Andrei Ujica © Mandragora
Né en 1951, le réalisateur roumain Andrei Ujica est l’auteur d’un cycle consacré à la représentation qui a été primé dans de multiples festivals internationaux pour son acuité sémiologique. On lui doit un documentaire pour la télévision, Kamera und Wirklichkeit (1992), coréalisé avec Harun Farocki, et trois pour le cinéma : Vidéogrammes d’une révolution (1992), également signé avec Farocki, Out of the Present (1999) et L’autobiographie de Nicolae Ceausescu (2010) pour lequel il a effectué un choix parmi les archives personnelles du dictateur déchu.
Dans quelles conditions a
été réalisé L’autobiographie de Nicolae Ceauşescu ?
Andrei Ujica Dans le cas d’un film comme celui dont il est question ici, l’ordre et le
poids des étapes de production sont différents de ceux d’un projet avec
tournage.

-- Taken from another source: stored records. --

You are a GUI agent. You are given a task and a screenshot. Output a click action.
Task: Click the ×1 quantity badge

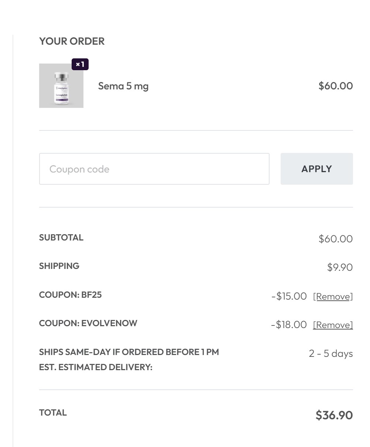(x=80, y=64)
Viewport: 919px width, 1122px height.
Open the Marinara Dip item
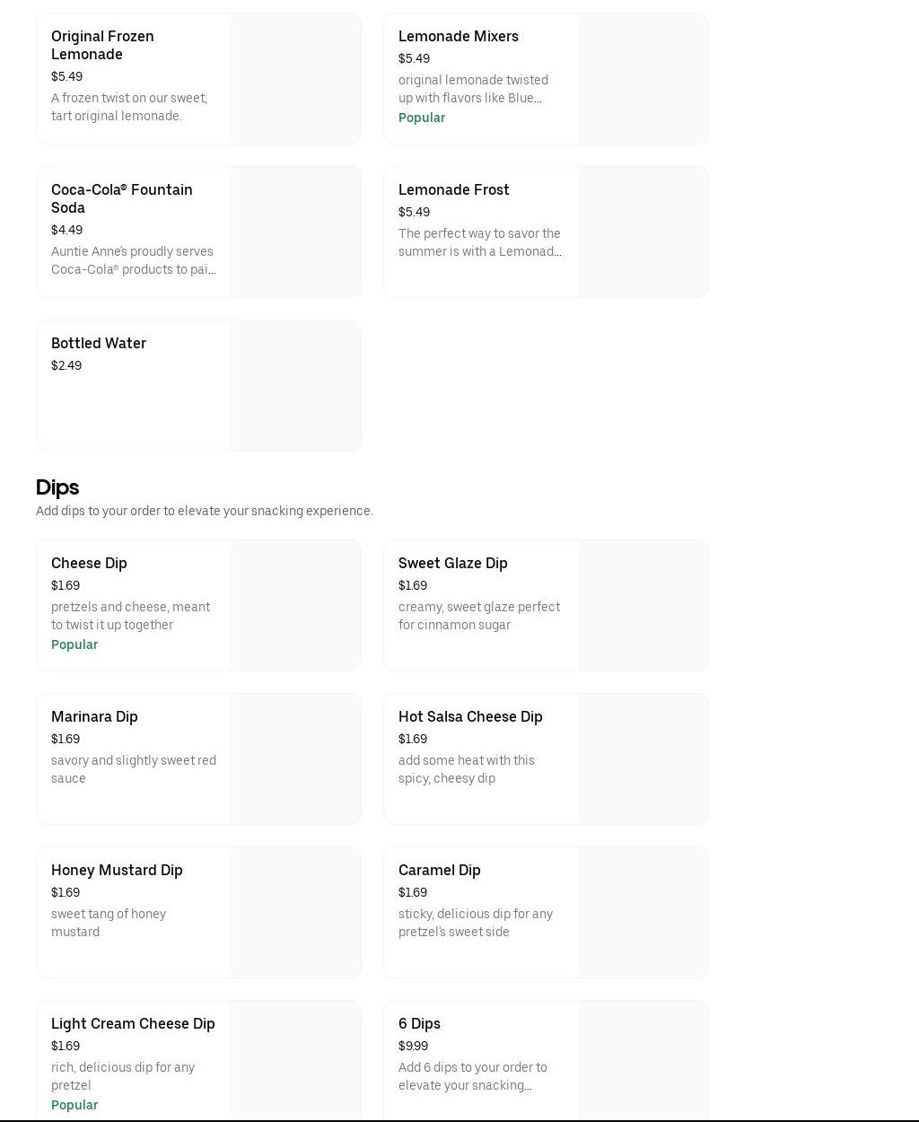point(94,717)
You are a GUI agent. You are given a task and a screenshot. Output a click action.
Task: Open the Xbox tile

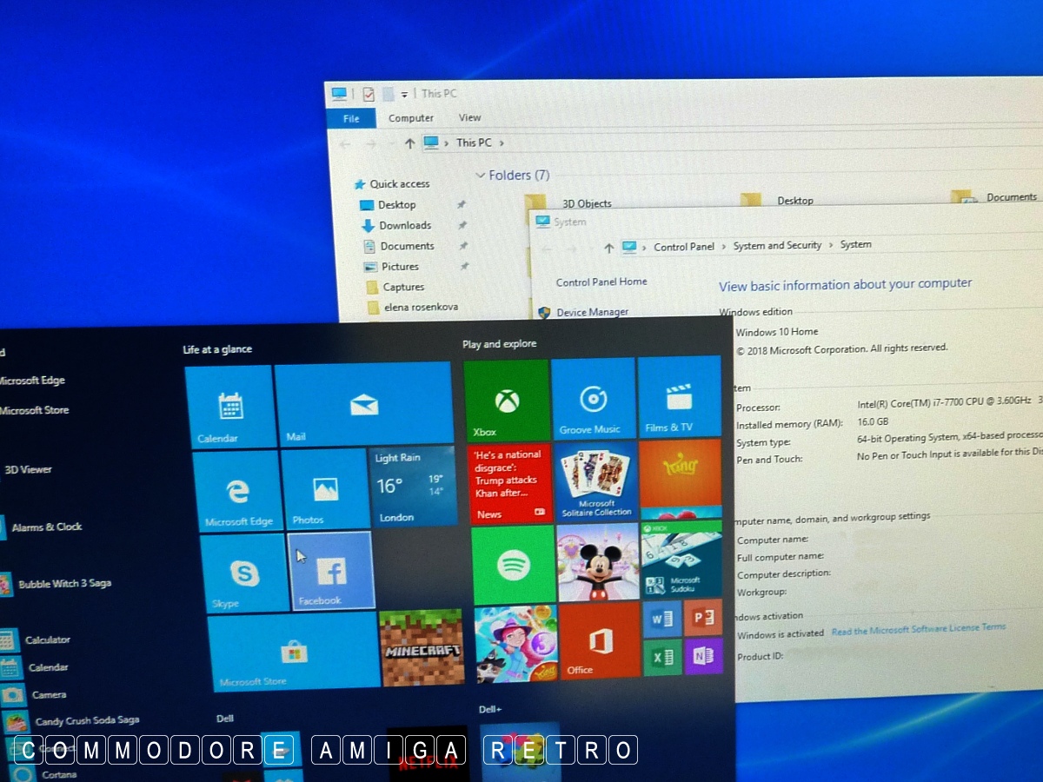507,401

La première phase du travail, qui est aussi la plus longue -elle a
nécessité une année entière-, a été
celle de la recherche. Pour L’autobiographie
de Nicolae Ceausescu, j’ai disposé comme point de départ de la plus vaste somme d’archive à
laquelle j’ai été confronté jusqu’à présent : on a préservé de nombreuses bobines
filmées avec Ceausescu qui représentent à peu près mille heures d’images. Bien
sûr, il y a eu une phase de travail préliminaire. Deux chercheurs, le
réalisateur Titus Muntean et Velvet Moraru, la productrice du film, ont
visionné ces mille heures, qui se trouvent pour l’essentiel aux Archive nationales du film
et à la télévision roumaine, et ont réalisé une présélection d’après quelques
critères établis par moi-même, en mettant en ordre chronologique des séquences
qui présentent des moments importants de la biographie de Ceausescu en tant que
chef d’état. Les images choisies ainsi avaient une durée totale de deux cent cinquante heures.

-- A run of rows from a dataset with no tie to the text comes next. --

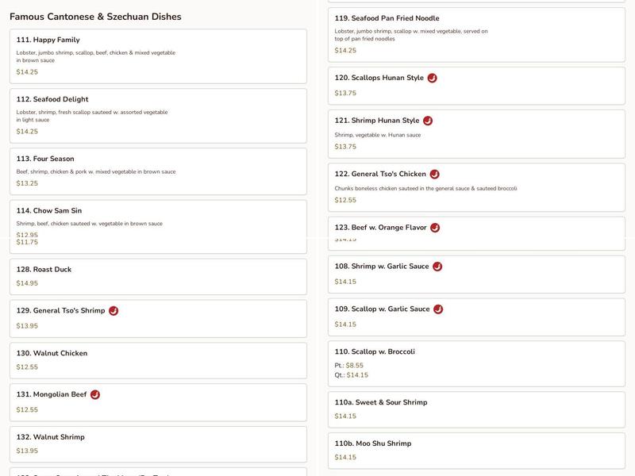This screenshot has width=635, height=476.
Task: Click chili icon next to General Tso's Shrimp
Action: [114, 311]
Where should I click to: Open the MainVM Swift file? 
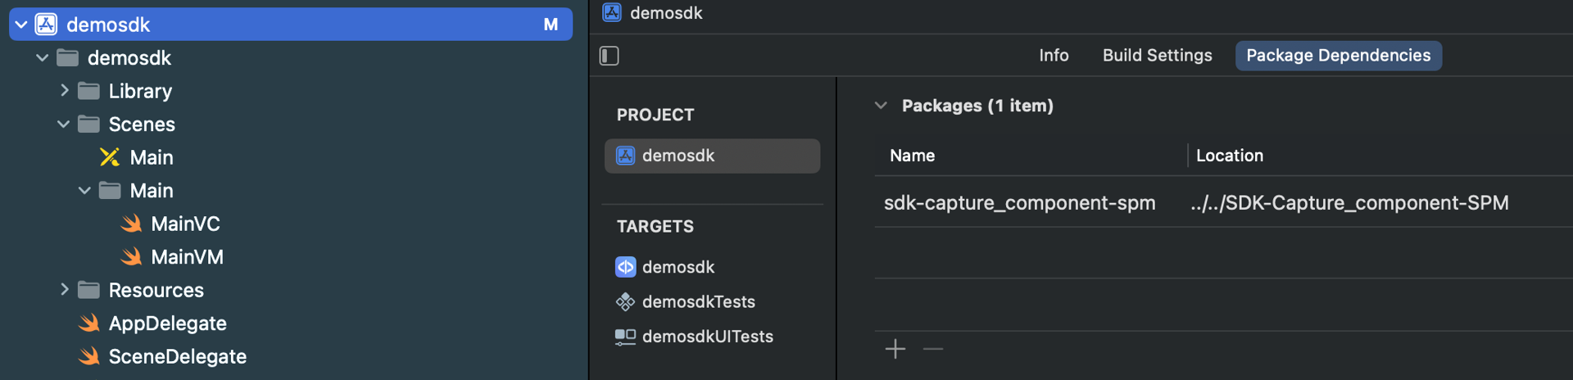(172, 257)
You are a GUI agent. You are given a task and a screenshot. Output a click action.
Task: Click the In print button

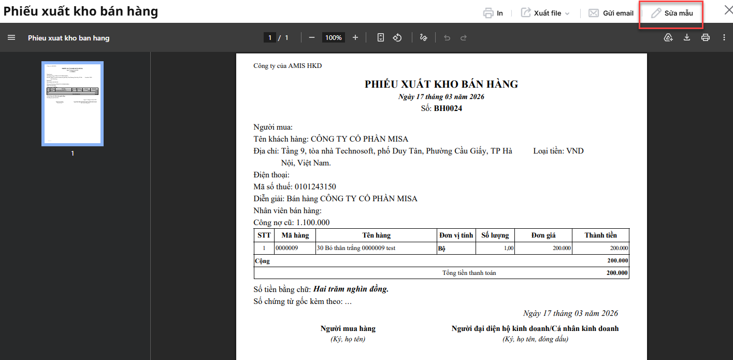click(493, 13)
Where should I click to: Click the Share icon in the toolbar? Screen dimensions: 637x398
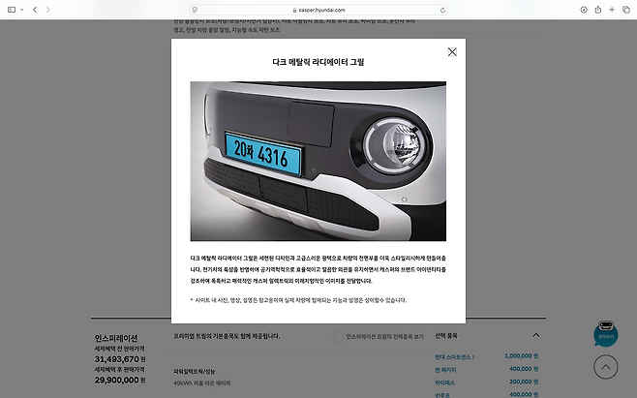coord(598,9)
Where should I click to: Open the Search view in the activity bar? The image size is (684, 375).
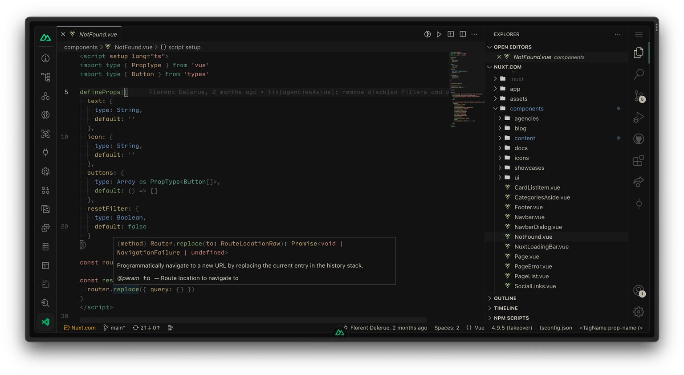pos(639,74)
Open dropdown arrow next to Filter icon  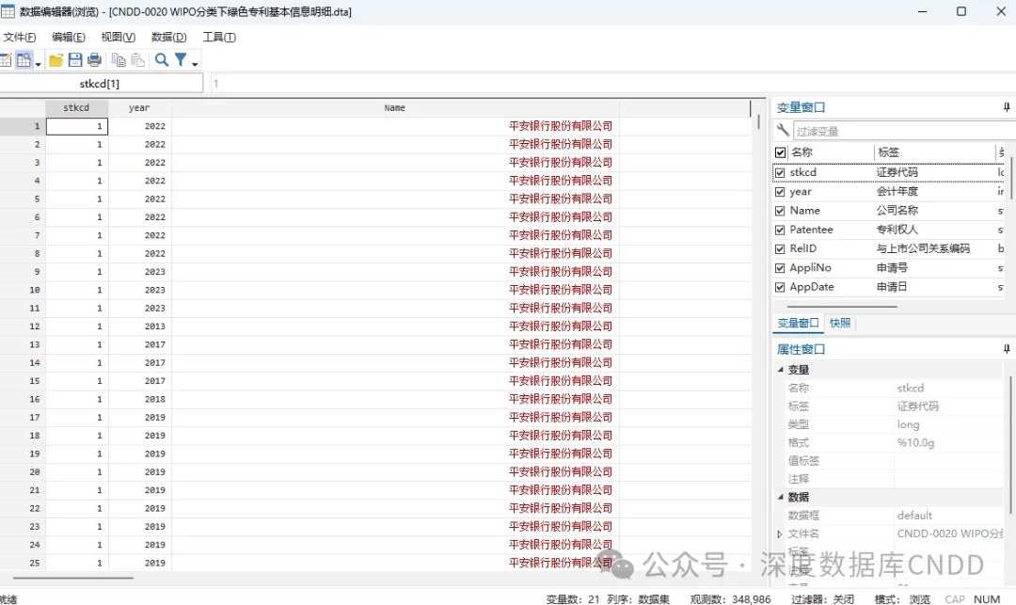tap(195, 63)
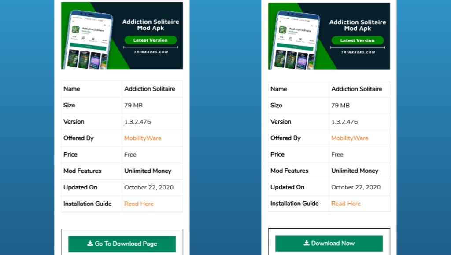Click THINKKERS.COM text in the right banner
Screen dimensions: 451x255
(x=358, y=52)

Je les ai toutes visionnées avec minutie, heure par heure, comme un
fonctionnaire qui va chaque jour au travail. Et cela a pris encore une année. Nous
avons en effet affaire ici à une démarche éminemment dialectique dans laquelle le
montage joue un double rôle : celui de la mise en scène, puisqu’il construit
des scènes qui n’existent pas en tant que telles dans les rushes, et ensuite,
celui plus classique, de relier ces scènes entre elles. La même chose est
valable pour le travail sur le son, dont le but a été de recréer l’ambiance du
tournage. Car, à l’exception des discours de Ceausescu, plus de
quatre-vingt-dix pour cent des images sont dépourvues de son. Cette phase de travail nous a pris presque
trois mois. Après quoi on a enfin commencé le processus de postproduction avec
ses étapes habituelles. Mais le travail ne s’est pas arrêté là. Puisque nous
sommes venus à Cannes avec une variante DCP du film, je vais retourner à
Bucarest immédiatement après le festival, pour finir la version sur 35mm. Cela
suppose aussi de terminer le mixage du son et le générique, tous les deux
restés inachevés. Nous allons avoir encore un bon mois de travail après Cannes
pour mettre enfin un point final à ce projet.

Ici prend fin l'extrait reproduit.